Karasinekler, yiyeceklerini çiğneyemeyen canlılardır; çünkü ağız yapıları süngerimsi bir boru gibi işlev görür. Bir besin kaynağına ulaştıklarında, sindirimi kolaylaştırmak için enzimlerle dolu bir sıvı salgılarlar ve bu sıvıyı yeniden emerler. Bu işlem esnasında sineklerin önceki temas ettikleri yüzeylerden aldıkları bakteriler ve patojenler de yiyeceklerimize bulaşabilir.
Yapılan araştırmalar, sineklerin sindirim sıvılarının, Escherichia coli, Campylobacter ve Salmonella gibi tehlikeli bakterilerle dolu olabileceğini gösteriyor. Sinekler vücutlarında milyonlarca bakteri taşıyabilirler. Bir karasinek, sadece kanatlarında ve bacaklarında değil, vücutlarının tamamında bakterilere ev sahipliği yapar.
Hürriyet haberine göre, Pennsylvania Eyalet Üniversitesi'nden Entomoloji Profesörü Erika Machtinger, bu durumun daha çok sayıda sineğin toplandığı, tavuk dışkısıyla beslenebileceği ve patojenleri market raflarındaki yumurtalara bulaştırabileceği kümes hayvanı çiftlikleri gibi gıda işleme tesislerinde risk oluşturduğunu ifade ediyor. Gıda güvenliğiyle ilgili temel endişelerinin bu durum olduğunu belirtiyor.

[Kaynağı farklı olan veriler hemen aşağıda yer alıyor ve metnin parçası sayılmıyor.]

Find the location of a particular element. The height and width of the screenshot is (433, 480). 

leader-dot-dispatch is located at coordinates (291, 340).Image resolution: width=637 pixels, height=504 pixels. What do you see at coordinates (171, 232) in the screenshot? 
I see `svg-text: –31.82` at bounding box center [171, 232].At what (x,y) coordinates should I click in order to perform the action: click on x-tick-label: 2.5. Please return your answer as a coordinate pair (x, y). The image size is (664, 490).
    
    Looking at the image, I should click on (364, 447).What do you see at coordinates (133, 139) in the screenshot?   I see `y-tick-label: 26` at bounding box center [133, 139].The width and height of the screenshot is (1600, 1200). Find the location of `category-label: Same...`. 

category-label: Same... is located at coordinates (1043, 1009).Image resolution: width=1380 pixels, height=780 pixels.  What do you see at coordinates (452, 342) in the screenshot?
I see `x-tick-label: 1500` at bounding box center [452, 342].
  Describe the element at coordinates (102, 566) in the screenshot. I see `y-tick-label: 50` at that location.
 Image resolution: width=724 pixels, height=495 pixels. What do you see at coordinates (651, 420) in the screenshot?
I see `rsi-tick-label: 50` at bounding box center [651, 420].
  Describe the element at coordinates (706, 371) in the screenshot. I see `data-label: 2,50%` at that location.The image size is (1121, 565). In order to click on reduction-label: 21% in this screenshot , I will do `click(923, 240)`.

Böcek kaynaklı hastalıklar konusunda uzmanlığı bulunan Lyric Bartholomay, sineklerin hastalığa neden olabilmeleri için uzmanların bulaşıcı dozda patojen ya da insanları hasta etmek için gereken doz olarak adlandırdıkları mikrobu bulaştırmaları gerektiğini açıklıyor.
Uzmanlara göre, bir kişiyi hasta edebilecek organizma miktarı, bulaştırılan patojen türüne göre değişir. Örneğin, mide-bağırsak enfeksiyonlarına yol açabilen Shigella bakterisinin insanı hasta edebilmesi için sadece 10 organizma yeterliyken, Salmonella bakterisinin etkili olabilmesi için 50.000'den fazla organizma gerekebilir. Yani, sinekler her zaman hastalık riski oluşturmaz, ancak taşıdıkları patojenlerin yüksek dozlarda olması durumunda sağlık problemleri yaratabilirler.